▽

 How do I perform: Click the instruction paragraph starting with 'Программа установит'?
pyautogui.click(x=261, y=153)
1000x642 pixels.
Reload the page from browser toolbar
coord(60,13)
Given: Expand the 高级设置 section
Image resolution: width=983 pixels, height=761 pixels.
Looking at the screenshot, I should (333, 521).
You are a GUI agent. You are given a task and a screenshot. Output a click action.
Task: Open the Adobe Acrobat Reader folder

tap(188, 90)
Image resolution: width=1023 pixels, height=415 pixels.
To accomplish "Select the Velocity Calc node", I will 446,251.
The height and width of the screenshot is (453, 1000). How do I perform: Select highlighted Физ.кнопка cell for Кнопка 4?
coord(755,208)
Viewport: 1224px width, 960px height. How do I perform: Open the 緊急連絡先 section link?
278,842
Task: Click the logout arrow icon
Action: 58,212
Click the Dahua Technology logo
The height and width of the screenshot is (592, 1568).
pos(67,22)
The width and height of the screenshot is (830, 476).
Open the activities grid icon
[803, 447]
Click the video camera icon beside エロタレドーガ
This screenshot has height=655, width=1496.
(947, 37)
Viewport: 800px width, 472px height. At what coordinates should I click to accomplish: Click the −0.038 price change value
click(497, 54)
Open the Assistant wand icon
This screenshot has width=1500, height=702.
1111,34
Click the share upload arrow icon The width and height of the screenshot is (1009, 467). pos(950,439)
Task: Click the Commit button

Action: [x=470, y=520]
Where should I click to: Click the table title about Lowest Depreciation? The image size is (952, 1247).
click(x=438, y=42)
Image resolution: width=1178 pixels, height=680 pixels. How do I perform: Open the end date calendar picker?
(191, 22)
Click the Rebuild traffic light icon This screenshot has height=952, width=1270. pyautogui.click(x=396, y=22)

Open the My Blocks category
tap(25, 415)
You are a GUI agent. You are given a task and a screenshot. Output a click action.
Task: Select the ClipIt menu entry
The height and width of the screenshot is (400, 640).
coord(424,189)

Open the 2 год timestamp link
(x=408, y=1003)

△

In the listing above, take the line containing "The height and width of the screenshot is (400, 640)." as the start and write out every line through the last one exactly, with nothing added.

**Response to this exercise**
The height and width of the screenshot is (400, 640).
coord(424,189)

Open the 2 год timestamp link
(x=408, y=1003)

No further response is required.